Can deep learning be used for general path finding?


A few weeks ago I was introduced to the traveling salesman problem (TSP): I've read about how this problem applies to many real world scenarios such as the drilling of holes in PCB's, in logistics, in the delivery of packages to different houses,...

I wanted to create a python program that solves the problem and prints out the "cities to visit" in order.

I've also read articles that talk about how deep learning (especially deep-q-learning) can be used to solve path finding problems, so I've started experimenting with gymnasium's FrozenLake and torch's neural networks (for deep q learning).

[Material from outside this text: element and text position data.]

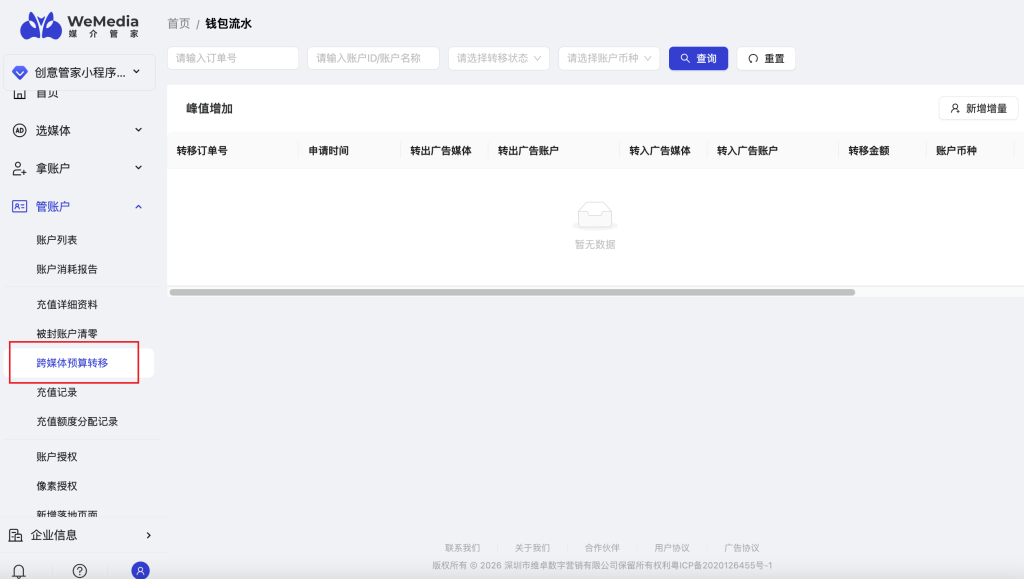Open the notifications bell icon
Viewport: 1024px width, 579px height.
[18, 571]
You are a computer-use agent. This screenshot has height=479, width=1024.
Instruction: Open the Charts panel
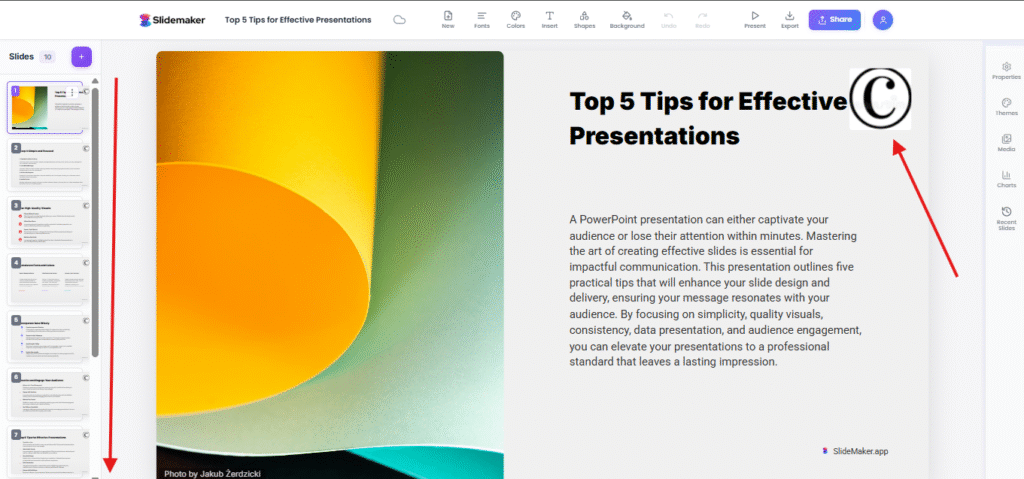(1006, 178)
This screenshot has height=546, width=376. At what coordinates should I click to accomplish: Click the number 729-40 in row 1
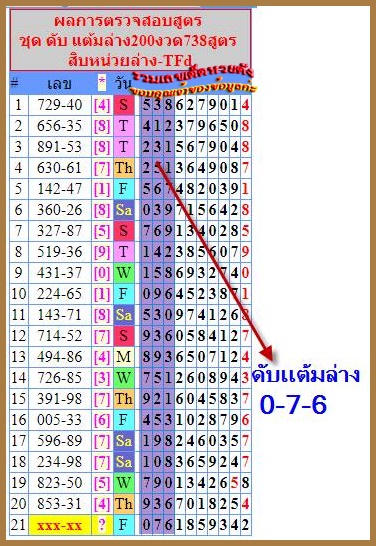(x=60, y=105)
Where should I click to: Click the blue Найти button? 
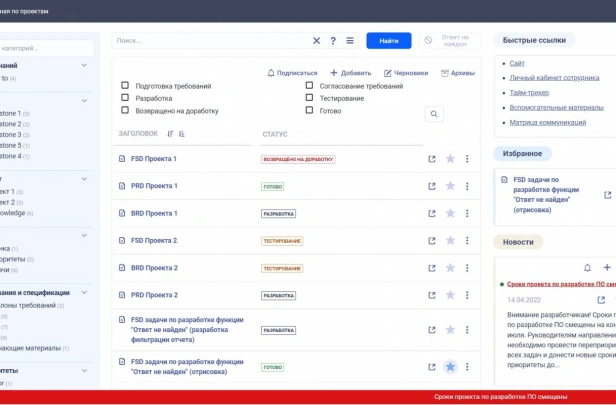click(x=389, y=40)
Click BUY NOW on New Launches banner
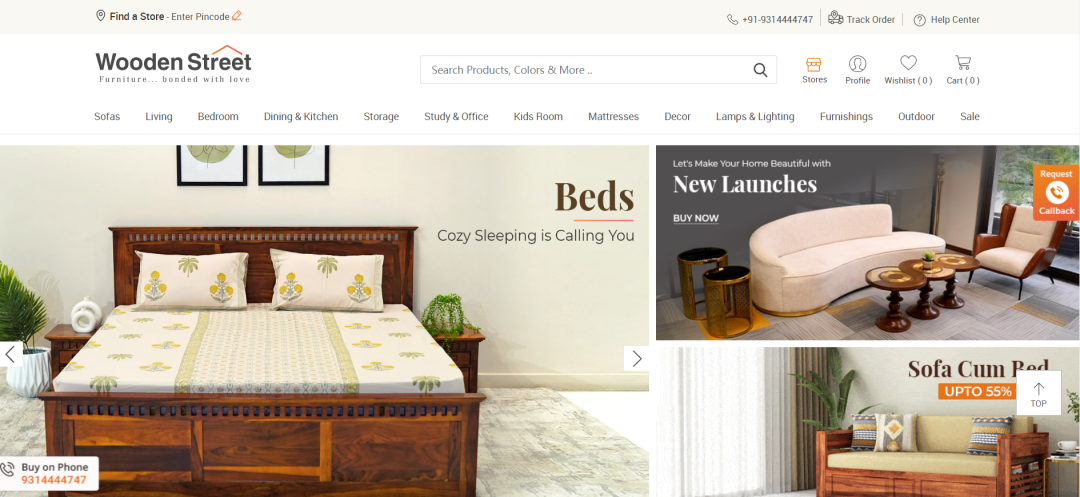The image size is (1080, 497). [x=696, y=218]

What I am trying to create now is a warehouse-product-pathfinder in python which, given the names of the products (and their locations on the shelves), it calculates the optimal path to reach them. I was thinking about how to implement it when this question struck me: is deep learning really used for path finding in general?

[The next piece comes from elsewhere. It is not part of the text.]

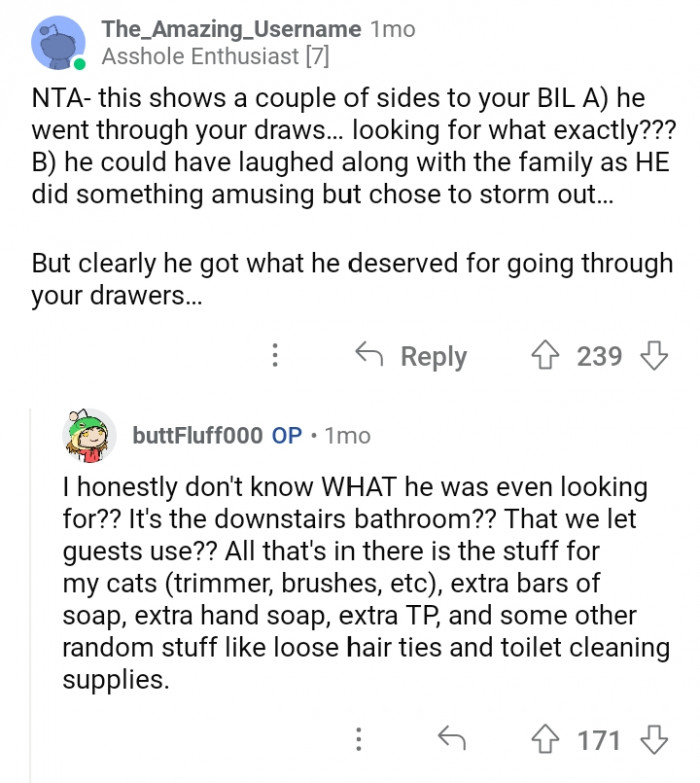Click the Asshole Enthusiast [7] flair
This screenshot has height=783, width=700.
pyautogui.click(x=214, y=57)
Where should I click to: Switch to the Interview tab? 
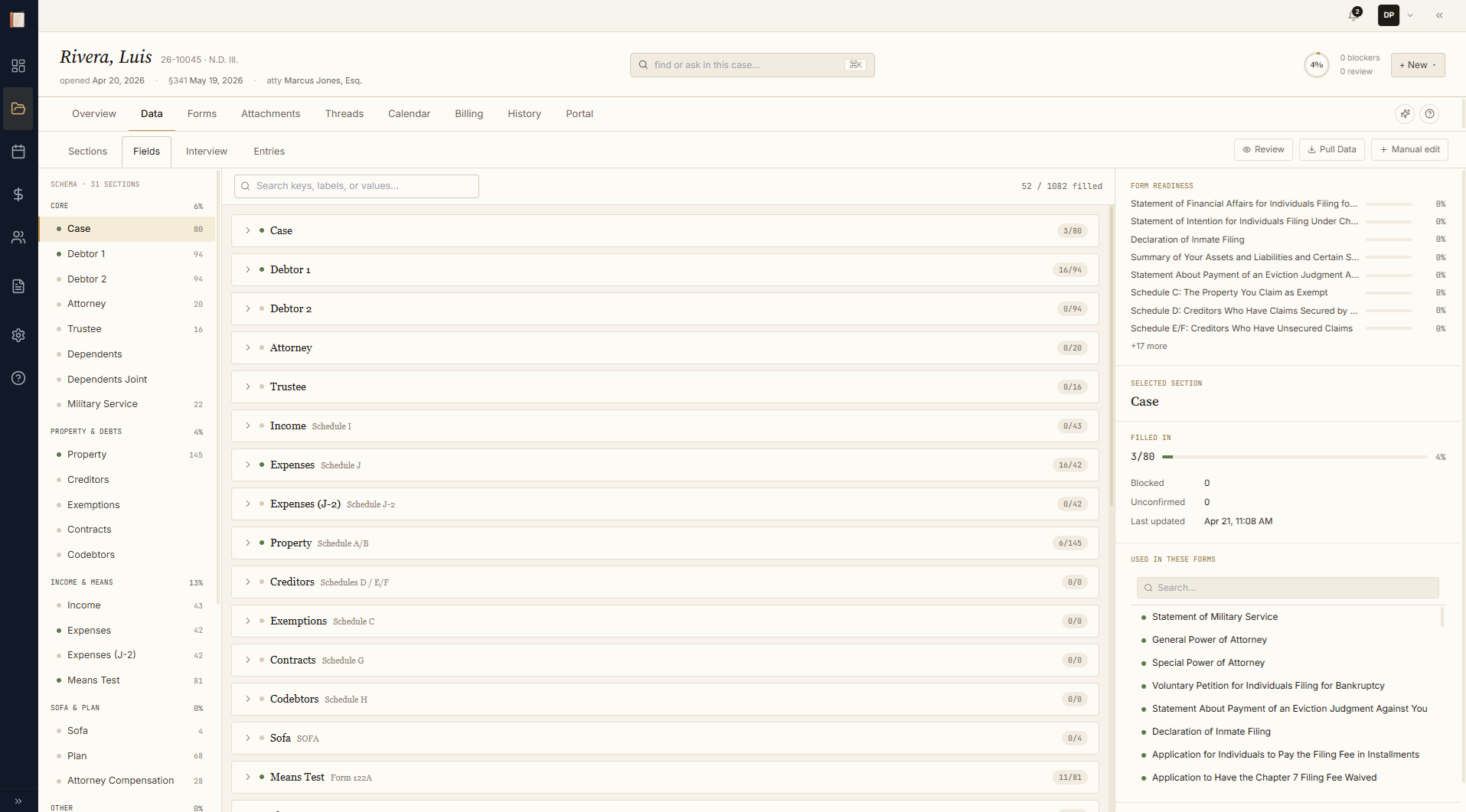point(206,151)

Think about it: in FrozenLake there holes you must avoid, a walkable path and a reward you have to get to; the neural network gets trained on this specific map for many episodes, until it learns from its past experience what actions to avoid or do in specific places (states). But in the TSP case, everything changes quickly: the next time around, the products that the warehouse worker has to load on the forklift will change, the holes on the PCB will have to be drilled in different spots, and the houses the delivery guy has to reach will be different. How can the agent/neural network learn from its past experience if the "cities" change every time? Wouldn't it be better just to use a non-machine-learning algorithm to solve the problem?

I've thought of other problems as well regarding my case, for example: "when the number of products change, how can I change the number of neurons in the input layer of the neural network?" Or: "When a product gets loaded onto the forklift, it has to be removed from the list of products to get to, and since the coordinates of the products are part of the environment state, the neural network will have 2 extra neurons".


Solution

  • Feasibility aside, I myself don't find it worthwhile during a similar dev. It's more like an overkill by me.

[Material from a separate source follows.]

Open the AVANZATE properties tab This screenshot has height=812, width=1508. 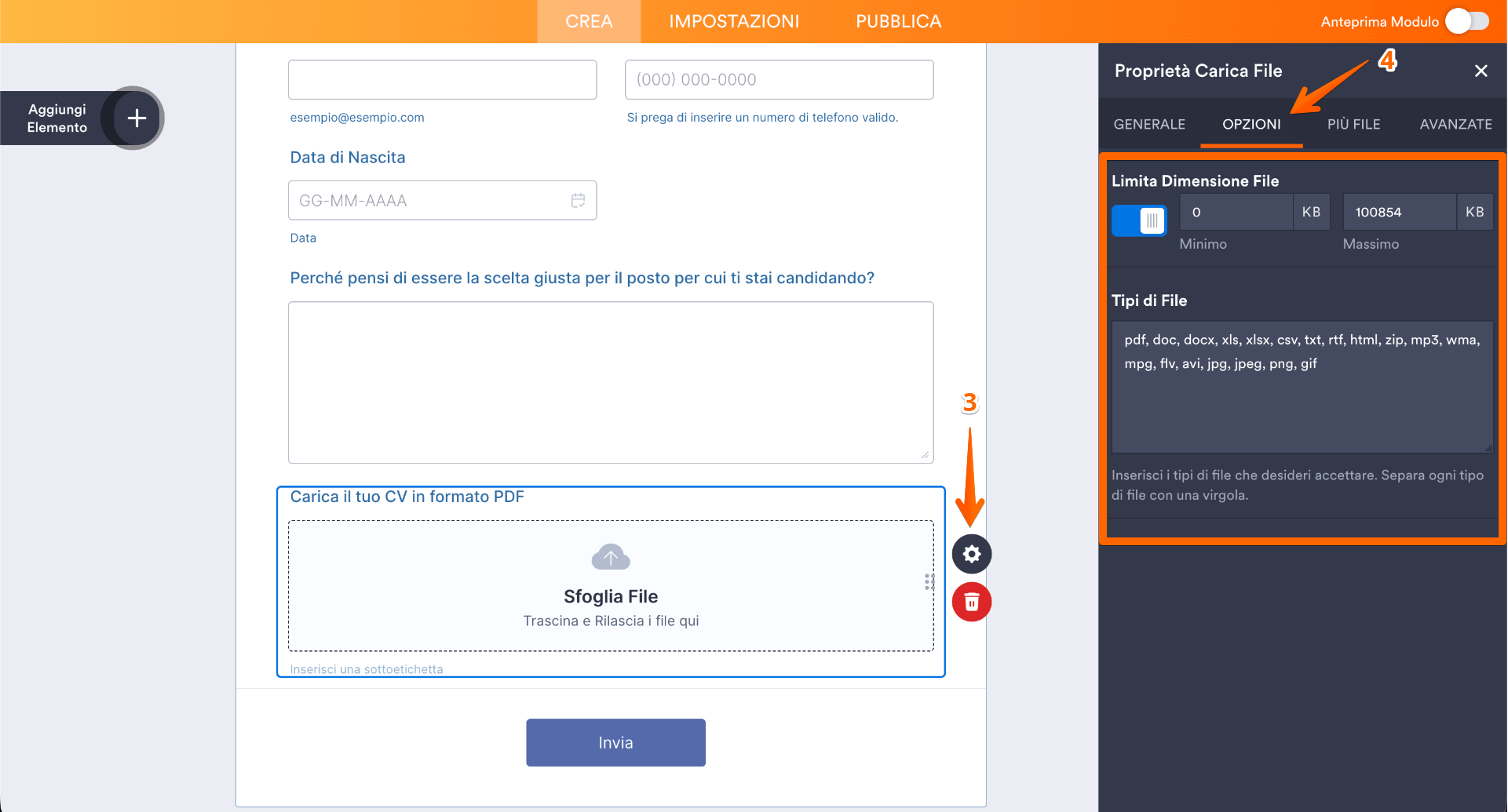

    Firstly, TSP or pathfinding in a fully known graph (e.g., your warehouse scenario) are better solved using classical optimization algorithms, as they are more efficient and require no training cost.

    Secondly, as you correctly noted, in TSP-like scenarios where the input (e.g., cities, products, or delivery points) changes frequently, training a deep learning model for one instance may not generalize to other instances unless the problem structure remains consistent. Also, it would be a huge challenge how to represent the states, a poor state representation ruins Reinforcement Learning for sure.

    Moreover, keep in mind evaluation of your model costs too, I doubt whether it outperforms comparing with applying classical schemes individually to each of your task.

    Instead, you may try and use the following classical schemes to address it:

    Greedy Algorithm: Start at the initial location, and repeatedly go to the nearest unvisited product. This is a fast heuristic but may not always give the optimal solution.

    Dynamic Programming: Such as Held-Karp for small numbers of products.

    In fact, you'd better turn to lib like Google OR-Tools to solve TSP efficiently even for larger instances, provided that you have access to them. A well developed wheel should always be your very first choice.